Change every "icon" in the records below to "button" and write out all the lines again with nothing else altered, leaving out the pictures.

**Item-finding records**
####

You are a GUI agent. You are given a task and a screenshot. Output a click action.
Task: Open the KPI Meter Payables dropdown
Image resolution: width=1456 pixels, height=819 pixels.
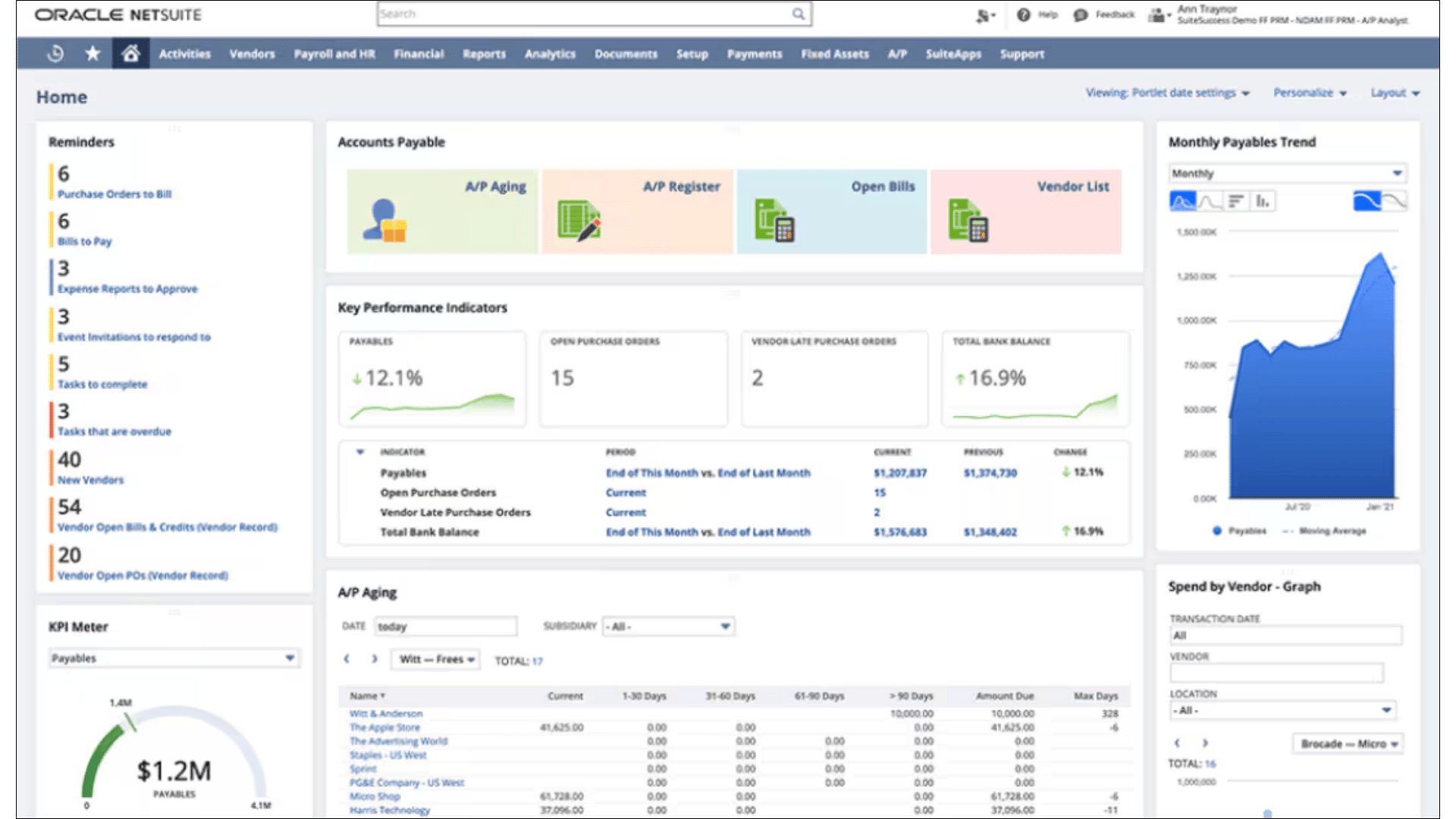(289, 658)
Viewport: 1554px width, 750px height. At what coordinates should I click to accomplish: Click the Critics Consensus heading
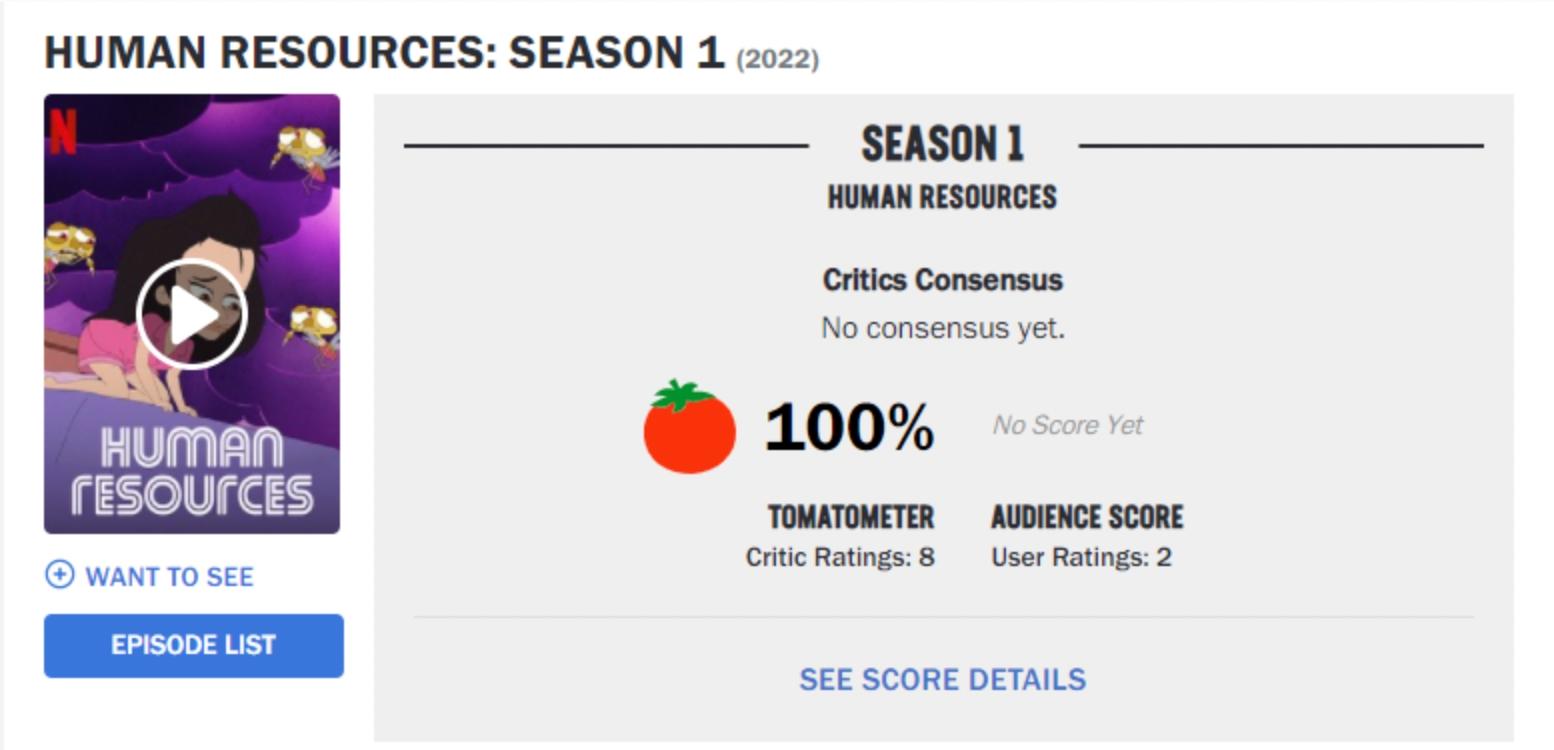[942, 280]
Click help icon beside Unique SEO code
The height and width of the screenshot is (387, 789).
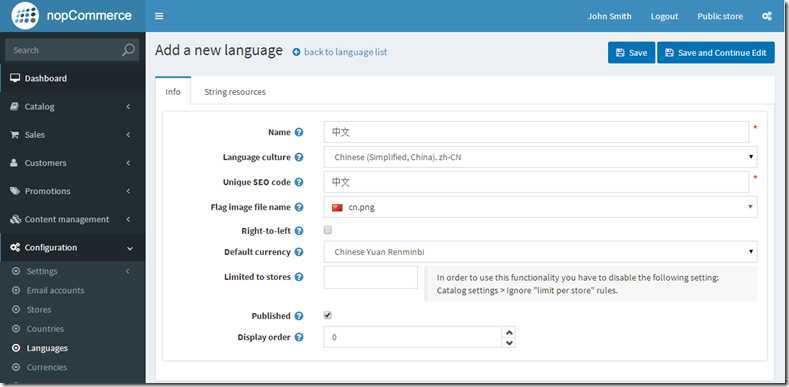pos(299,182)
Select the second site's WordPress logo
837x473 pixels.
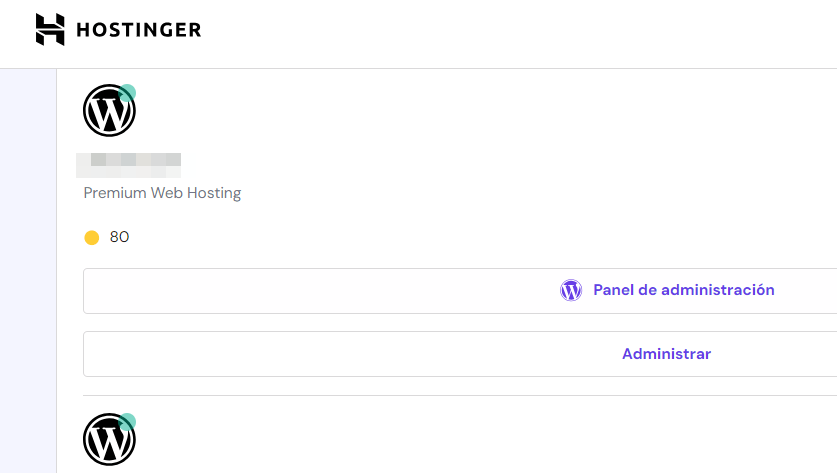[108, 440]
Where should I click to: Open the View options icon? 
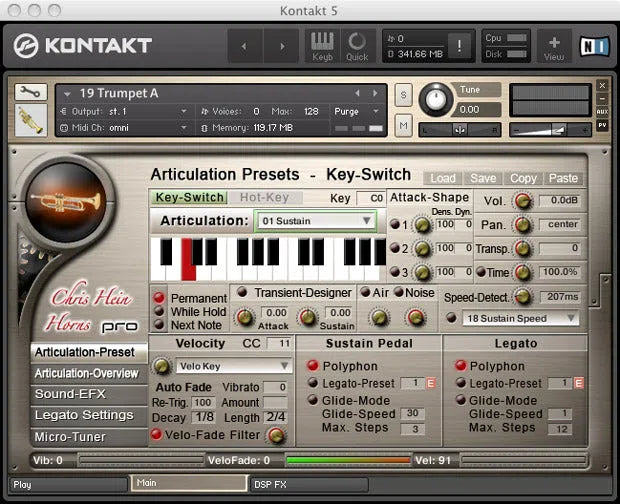coord(553,45)
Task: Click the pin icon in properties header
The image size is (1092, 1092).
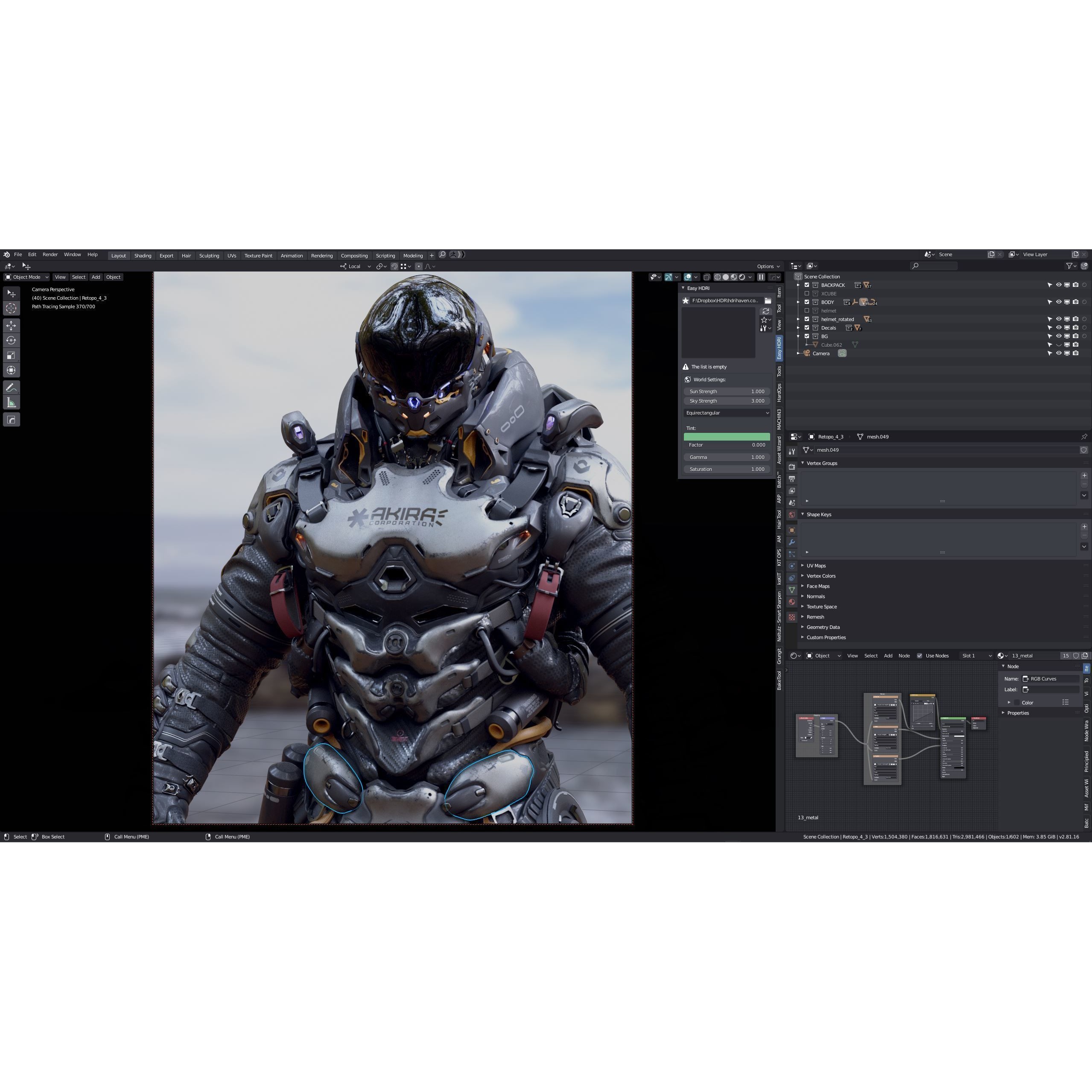Action: click(1084, 436)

####

**COMPLETE OUTPUT**
You are a GUI agent. You are given a task and a screenshot. Output a click action.
Task: Open the KPI Meter Payables dropdown
Image resolution: width=1456 pixels, height=819 pixels.
(289, 658)
Viewport: 1554px width, 750px height. At what coordinates should I click to accomplish: Click the Critics Consensus heading
[942, 280]
Click help button beside Unique SEO code
The height and width of the screenshot is (387, 789).
pos(299,182)
Select the second site's WordPress logo
837x473 pixels.
[108, 440]
Where should I click to: Open the View options button? 
coord(553,45)
Task: Click the pin button in properties header
The image size is (1092, 1092).
Action: click(1084, 436)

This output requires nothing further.